Personal information
- Date of birth: 15 October 1952
- Place of birth: London, England
- Date of death: 15 December 2020 (aged 68)
- Position: Forward

Senior career*
- Years: Team / Apps / (Gls)
- –1972: Erith & Belvedere
- 1972–1973: Chelsea / 3 / (1)
- 1973: Montreal Olympique / 17 / (6)
- 1974–1975: Rochester Lancers / 38 / (21)
- 1975–1976: New York Cosmos / 6 / (2)
- 1976–1977: Vancouver Whitecaps / 31 / (8)
- 1977–1979: Seattle Sounders / 44 / (13)
- 1979–1980: Buffalo Stallions (indoor) / 9 / (3)
- 1979–1980: Tulsa Roughnecks (indoor) / 6 / (0)
- 1980: Tulsa Roughnecks / 19 / (2)
- 1980: Atlanta Chiefs / 9 / (1)
- 1980–1981: Atlanta Chiefs (indoor) / 5 / (0)
- 1981: Phoenix Inferno (indoor) / 3 / (0)

= Tommy Ord =

English footballer (1952–2020)

Tommy Ord (15 October 1952 – 15 December 2020) was an English professional football forward. Nearly all of his professional career was spent in North America.

==Career==
In 1973, Ord transferred to Montreal Olympique of the North American Soccer League. The Olympique sent Ord to the Rochester Lancers before the 1974 season. In 1975, Ord began the season with the Lancers before being traded to the New York Cosmos mid season. In 1976, the Cosmos sent him to the Vancouver Whitecaps. In 1977 they traded Ord to the Seattle Sounders toward the end of the season. Ord picked up a yellow card and scored Seattle's only goal in a 2–1 loss to the Cosmos in Soccer Bowl '77. In 1977, he was named to the Rochester Lancers Team of the Decade.

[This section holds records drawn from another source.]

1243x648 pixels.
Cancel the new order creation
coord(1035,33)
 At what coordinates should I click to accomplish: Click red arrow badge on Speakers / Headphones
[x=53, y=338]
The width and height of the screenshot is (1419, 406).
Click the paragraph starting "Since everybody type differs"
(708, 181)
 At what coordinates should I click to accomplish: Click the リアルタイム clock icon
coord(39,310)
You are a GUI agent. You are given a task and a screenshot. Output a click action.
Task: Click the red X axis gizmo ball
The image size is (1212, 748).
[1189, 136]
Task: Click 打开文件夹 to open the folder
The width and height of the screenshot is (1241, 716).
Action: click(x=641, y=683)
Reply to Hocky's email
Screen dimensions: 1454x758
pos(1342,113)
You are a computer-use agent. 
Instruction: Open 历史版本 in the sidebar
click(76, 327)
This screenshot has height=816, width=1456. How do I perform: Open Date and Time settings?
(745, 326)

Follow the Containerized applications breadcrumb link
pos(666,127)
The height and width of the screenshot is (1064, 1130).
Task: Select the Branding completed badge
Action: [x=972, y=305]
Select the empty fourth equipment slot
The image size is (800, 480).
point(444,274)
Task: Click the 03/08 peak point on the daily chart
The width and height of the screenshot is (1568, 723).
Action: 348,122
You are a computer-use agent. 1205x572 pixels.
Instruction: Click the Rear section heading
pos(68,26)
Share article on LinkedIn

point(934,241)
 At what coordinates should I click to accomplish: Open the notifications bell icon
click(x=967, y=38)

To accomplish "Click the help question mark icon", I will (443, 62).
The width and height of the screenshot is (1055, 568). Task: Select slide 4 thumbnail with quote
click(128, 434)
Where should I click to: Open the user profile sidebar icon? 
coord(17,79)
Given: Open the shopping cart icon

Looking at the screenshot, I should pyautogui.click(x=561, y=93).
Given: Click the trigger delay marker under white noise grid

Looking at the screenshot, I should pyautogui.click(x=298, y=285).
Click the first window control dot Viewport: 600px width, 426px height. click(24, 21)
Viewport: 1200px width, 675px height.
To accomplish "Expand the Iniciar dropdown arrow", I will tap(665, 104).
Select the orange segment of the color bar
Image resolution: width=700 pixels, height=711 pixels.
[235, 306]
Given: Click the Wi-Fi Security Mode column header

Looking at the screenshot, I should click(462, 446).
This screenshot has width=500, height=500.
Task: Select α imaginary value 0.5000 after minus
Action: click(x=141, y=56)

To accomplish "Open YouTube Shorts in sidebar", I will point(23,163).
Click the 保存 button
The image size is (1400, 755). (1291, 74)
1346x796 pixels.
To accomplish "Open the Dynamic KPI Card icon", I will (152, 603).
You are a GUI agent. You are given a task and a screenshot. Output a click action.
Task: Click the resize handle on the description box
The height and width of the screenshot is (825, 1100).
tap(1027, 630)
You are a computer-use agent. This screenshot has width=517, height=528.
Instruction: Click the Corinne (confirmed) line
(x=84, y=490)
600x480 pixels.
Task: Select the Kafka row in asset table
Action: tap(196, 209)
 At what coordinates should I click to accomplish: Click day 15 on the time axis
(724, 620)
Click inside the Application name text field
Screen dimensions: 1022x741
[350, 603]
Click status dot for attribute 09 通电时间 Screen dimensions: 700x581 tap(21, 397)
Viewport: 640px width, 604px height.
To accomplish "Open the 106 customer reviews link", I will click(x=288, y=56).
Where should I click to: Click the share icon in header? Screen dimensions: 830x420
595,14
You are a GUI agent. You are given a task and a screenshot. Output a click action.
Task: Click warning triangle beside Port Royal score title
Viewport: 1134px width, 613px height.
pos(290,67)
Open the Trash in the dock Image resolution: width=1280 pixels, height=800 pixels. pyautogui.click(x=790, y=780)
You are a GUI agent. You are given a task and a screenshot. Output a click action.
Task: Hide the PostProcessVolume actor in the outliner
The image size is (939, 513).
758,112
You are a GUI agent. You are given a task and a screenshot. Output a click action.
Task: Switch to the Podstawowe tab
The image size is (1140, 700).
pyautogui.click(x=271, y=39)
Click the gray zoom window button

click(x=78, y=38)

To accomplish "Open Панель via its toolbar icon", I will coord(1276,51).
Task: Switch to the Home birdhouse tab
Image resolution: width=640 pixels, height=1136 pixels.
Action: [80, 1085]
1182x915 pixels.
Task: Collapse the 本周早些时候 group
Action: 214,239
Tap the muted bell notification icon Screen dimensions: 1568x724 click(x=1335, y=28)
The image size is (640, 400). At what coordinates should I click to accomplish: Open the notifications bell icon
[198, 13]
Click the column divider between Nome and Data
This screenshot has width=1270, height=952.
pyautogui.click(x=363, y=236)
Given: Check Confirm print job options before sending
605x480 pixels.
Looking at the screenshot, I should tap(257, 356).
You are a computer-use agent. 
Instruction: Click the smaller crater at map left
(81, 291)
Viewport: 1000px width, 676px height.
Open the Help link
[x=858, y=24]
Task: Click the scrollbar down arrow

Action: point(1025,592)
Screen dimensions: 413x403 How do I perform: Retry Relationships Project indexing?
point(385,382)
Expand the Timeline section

Just prior to the 1980 season, the Sounders sent Ord, Bruce Rudroff and cash to the Tulsa Roughnecks in exchange for Jack Brand, Roger Davies and David Nish. He also played briefly for the Phoenix Inferno in the Major Indoor Soccer League.

Following his retirement, Ord continued to play for various amateur teams including Matador F.C. He also worked for American Express in New York City.